__TASK TO CARRY OUT__:
Please repeat word for word the lines starting with the line that contains "Find the location of a" and going on through the line that contains "SPORTS is located at coordinates (644, 218).", with both of those lines included.

[START DATA PROVIDED]

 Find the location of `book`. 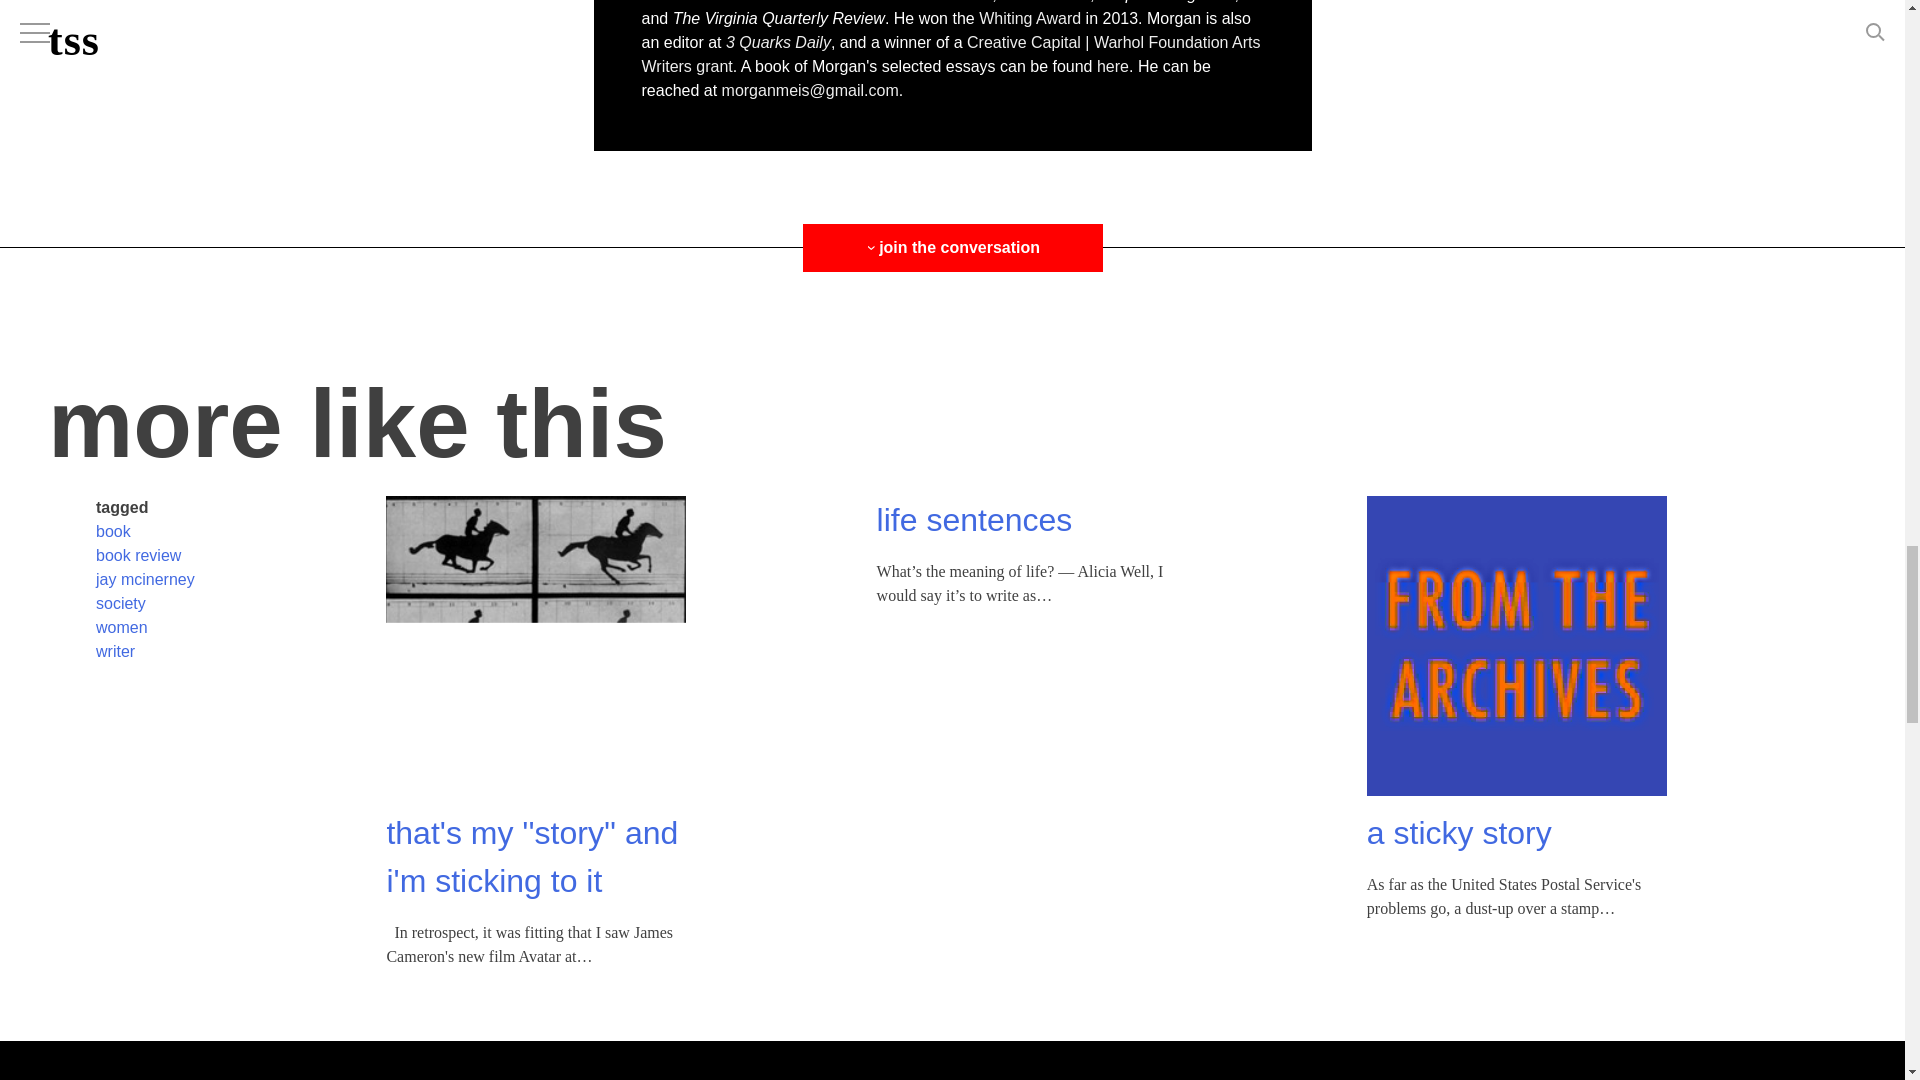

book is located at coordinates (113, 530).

[END DATA PROVIDED]
[START DATA PROVIDED]

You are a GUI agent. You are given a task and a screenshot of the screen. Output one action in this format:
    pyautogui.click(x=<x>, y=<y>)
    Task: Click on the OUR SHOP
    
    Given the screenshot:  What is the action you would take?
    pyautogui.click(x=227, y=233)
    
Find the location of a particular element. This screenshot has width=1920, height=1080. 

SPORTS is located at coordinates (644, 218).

[END DATA PROVIDED]
[START DATA PROVIDED]

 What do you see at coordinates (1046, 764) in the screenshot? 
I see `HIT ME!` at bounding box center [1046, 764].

[END DATA PROVIDED]

__RESULT OF THE TASK__:
Find the location of a particular element. This screenshot has width=1920, height=1080. 

SPORTS is located at coordinates (644, 218).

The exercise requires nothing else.